Uma atuação magnífica de Joaquin Phoenix poderia bastar para o retorno de um dos mais famosos vilões dos cinemas. ‘Coringa: Delírio a Dois’ é, no entanto, um grande remendo de cenas vazias de sentido, que levam o espectador a uma espécie de frustração sobre as possibilidades. Entre o bom e o ruim, o longa precisaria percorrer um longo caminho, já que escolhe ser inexpressivo, apaga os próprios personagens e nem faz jus à obra de Todd Phillips em 2019.
A você, tão ansioso por este filme, esse início pode parecer um belo banho de água fria, acredito eu. Acontece que é mais ou menos este o movimento: quando se toma uma história já coesa e aclamada para remontá-la, os riscos dobram e as expectativas crescem vertiginosamente. Neste segundo ato do Coringa, a decisão do roteiro parece ir exatamente na contramão. Ele opta, deliberadamente, por não construir nada substancial, ainda que tenha se repaginado por meio do musical.

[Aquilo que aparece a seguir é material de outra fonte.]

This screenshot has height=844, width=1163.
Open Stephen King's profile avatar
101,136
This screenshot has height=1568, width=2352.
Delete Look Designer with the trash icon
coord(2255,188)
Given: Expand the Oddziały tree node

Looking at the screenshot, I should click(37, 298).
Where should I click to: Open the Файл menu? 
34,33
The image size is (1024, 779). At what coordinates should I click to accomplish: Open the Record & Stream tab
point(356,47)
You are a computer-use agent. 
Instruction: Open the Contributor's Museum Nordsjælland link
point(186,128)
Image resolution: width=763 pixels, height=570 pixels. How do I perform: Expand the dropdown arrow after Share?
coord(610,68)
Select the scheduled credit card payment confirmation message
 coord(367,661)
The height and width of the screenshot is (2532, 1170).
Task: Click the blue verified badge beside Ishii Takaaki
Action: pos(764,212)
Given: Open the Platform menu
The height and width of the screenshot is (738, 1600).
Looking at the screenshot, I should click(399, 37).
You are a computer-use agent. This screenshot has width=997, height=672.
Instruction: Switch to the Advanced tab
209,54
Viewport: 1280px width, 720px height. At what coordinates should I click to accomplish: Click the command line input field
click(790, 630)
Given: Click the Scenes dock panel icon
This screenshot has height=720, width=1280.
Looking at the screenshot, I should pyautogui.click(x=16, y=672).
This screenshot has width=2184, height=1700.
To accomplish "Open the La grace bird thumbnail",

O novo ato de Phillips posiciona Coringa no local deixado no longa anterior. O vilão da DC Comics está internado no asilo de Arkham, no aguardo pelo julgamento das cinco mortes pelas quais foi responsável. Arthur Fleck, que luta contra a dupla personalidade de Joker, é levado então a conhecer dentro do local insalubre uma espécie de amor verdadeiro, por meio de um fanatismo exacerbado, enquanto a música se interpõe como ingrediente extra em meio à toda loucura.
Lady Gaga mal aproveitada
Desde o anúncio de Lady Gaga como coprotagonista, a sequência de Coringa repercutiu diante de uma enxurrada de dúvidas. Como Arlequina seria acrescentada na história e como o gênero musical seria utilizado pela direção e roteiristas. A artista, que é atriz e cantora, seria a responsável, então, por dar vida à música no filme e o faz, com maestria, mesmo com o pouco que lhe é entregue.
Gaga não possui a importância narrativa devida. Recebe um caminho raso pelo qual seguir, mas quando surge em cena compartilha de química importante com Joaquin Phoenix, criando um magnetismo capaz até de segurar as fraquezas expostas tão amargamente pelo roteiro. A Arlequina dela é misteriosa e sagaz, mas não passa disso, e não por falta de talento ou determinação, mas por carecer de elementos cruciais para tal.
E a música trazida por ela engrandece o longa, sem dúvidas. Quando se propõe a ser um musical, ‘Coringa: Delírio a Dois’ o faz de forma bela. As canções até constroem a atmosfera de loucura dentro do Arkham, mas sequer se propõem a ser elemento capaz de avançar a história, são apenas vislumbres da loucura dos dois protagonistas. Tudo visualmente muito bonito, mas vazio de conteúdo real, algo que pesa negativamente para o trabalho de Phillips.
A maestria de Joaquin Phoenix, no entanto, ainda é capaz de criar uma relação meio “doentia” com o espectador. Mesmo sem o filme entregar grandes relevâncias, a atuação do norte-americano surpreende pela conexão com o personagem. Vai muito acima do que a história pede dele, transborda da tela sem deixar dúvidas da magnitude do trabalho que tem feito ao longo dos anos. Certamente, um ponto extremamente positivo e capaz de ainda segurar o que resta desse Coringa.
Fraqueza da história
Talvez o que sobre do filme seja suficiente para alguns, mas a sensação é de frustração. Em uma escolha equivocada, a história chega a ser entediante no ato final, culminando em eventos que sequer surpreendem. Isso, inclusive, é mais uma consequência da fraqueza do que foi apresentado em tela. Quando a música não faz mais sentido e até o caminho de Joker não se mostra coerente, parte da expectativa desmorona de vez.
No fim, ‘Coringa: Delírio a Dois’ falha na maioria do que se propõe a ser. Não entrega o esperado, não faz questão de ser lembrado e diminui tudo de grandioso que pode sair de si. Da Arlequina de Gaga e do Coringa de Phoenix sobrarão o carisma, os números musicais entrosados e a tentativa de acrescentar um quê de brilhantismo no que está fadado à mesmice. Ou seja, nada demais.